What you need to do: After reading the data below, copy out every line that contains the word "column".

(Saved data entries)

• • • • • • •

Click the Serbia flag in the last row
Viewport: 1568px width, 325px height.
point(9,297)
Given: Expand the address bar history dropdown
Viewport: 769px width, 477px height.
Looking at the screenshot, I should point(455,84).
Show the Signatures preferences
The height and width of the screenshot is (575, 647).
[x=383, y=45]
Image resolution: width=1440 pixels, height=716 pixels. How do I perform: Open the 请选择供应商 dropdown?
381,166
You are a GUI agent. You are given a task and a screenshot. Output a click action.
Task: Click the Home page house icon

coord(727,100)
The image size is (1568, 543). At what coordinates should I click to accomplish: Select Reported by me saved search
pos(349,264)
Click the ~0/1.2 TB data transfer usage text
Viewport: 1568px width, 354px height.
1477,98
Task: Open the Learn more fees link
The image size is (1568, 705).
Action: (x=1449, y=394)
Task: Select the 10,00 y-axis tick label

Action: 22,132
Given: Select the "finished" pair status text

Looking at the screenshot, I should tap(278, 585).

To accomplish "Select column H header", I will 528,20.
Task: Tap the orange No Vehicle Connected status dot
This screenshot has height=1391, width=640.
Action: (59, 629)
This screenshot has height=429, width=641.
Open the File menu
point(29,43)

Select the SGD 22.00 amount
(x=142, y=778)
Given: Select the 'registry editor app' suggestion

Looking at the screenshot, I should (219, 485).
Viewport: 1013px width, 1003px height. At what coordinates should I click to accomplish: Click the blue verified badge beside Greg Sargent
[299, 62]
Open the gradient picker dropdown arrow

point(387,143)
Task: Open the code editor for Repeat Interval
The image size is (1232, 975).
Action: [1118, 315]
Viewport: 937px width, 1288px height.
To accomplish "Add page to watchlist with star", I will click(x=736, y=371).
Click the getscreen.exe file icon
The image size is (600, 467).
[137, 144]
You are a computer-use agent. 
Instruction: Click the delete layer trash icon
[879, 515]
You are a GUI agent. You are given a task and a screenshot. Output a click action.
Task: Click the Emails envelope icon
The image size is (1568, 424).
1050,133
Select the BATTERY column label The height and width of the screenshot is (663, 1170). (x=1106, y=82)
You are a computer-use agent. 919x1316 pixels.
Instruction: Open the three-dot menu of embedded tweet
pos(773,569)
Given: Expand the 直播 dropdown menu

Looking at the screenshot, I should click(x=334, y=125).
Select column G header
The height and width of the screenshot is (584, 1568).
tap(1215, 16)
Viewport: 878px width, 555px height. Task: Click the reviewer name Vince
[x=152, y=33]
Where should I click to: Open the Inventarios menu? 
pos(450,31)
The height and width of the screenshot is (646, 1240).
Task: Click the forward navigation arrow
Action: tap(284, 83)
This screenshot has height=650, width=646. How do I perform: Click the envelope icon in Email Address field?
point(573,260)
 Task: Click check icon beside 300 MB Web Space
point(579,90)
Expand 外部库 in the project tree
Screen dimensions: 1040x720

• • • • • • •

Output of the task:
To accomplish "Select column H header", I will 528,20.
Select the BATTERY column label The height and width of the screenshot is (663, 1170). (x=1106, y=82)
Select column G header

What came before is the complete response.